First, we assess stateful defenses for ML-as-a-Service (MLaaS) applications and introduce OARS, an adaptive black-box attack that effectively bypasses these defenses, increasing attack success rates from nearly 0% to almost 100% across multiple datasets. Next, we evaluate Guard Models in LLMs and propose PRP, a novel prefix-based attack that circumvents output moderation, demonstrating vulnerabilities in both open- and closed-source LLM guard implementations.

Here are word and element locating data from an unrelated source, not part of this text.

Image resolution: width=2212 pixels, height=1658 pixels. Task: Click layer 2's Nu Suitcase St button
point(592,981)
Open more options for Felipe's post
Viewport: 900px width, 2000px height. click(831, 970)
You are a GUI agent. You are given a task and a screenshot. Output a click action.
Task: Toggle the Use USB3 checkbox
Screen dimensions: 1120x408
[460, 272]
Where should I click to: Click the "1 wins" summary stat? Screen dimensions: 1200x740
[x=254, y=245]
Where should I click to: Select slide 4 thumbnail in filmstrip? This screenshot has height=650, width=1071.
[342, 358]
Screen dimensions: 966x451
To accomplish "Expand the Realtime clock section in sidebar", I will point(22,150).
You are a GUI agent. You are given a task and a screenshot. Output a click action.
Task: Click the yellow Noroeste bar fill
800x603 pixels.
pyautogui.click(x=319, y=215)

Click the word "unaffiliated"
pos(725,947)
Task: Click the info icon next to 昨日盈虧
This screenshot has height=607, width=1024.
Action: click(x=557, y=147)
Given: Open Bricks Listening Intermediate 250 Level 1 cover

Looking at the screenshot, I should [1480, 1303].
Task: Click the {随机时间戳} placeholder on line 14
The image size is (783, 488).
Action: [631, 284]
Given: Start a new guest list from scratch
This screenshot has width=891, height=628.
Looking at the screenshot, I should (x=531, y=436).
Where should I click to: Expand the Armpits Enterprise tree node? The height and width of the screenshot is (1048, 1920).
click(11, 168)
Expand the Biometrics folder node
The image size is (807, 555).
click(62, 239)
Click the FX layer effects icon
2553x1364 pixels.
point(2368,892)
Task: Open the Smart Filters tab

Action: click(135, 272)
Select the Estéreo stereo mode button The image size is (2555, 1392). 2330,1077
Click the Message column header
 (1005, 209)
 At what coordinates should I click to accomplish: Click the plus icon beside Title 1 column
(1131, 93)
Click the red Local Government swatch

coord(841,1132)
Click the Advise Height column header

We also investigate designing more robust defense alternatives. Since general-purpose adversarial defenses have repeatedly failed, we investigate whether robustness can be improved in specific application domains. We focus on deepfake detection, where adversarial perturbations can render detectors ineffective. To address this, we introduce D4 (Disjoint Diffusion Deepfake Detection), an ensemble-based approach that leverages frequency domain redundancy to enhance robustness against black-box adversarial perturbations. D4 significantly outperforms existing defenses in detecting adversarially perturbed deepfakes across various generative techniques.
These findings highlight critical weaknesses in modern guard-based defenses and suggest the importance of domain-specific strategies for improving adversarial robustness.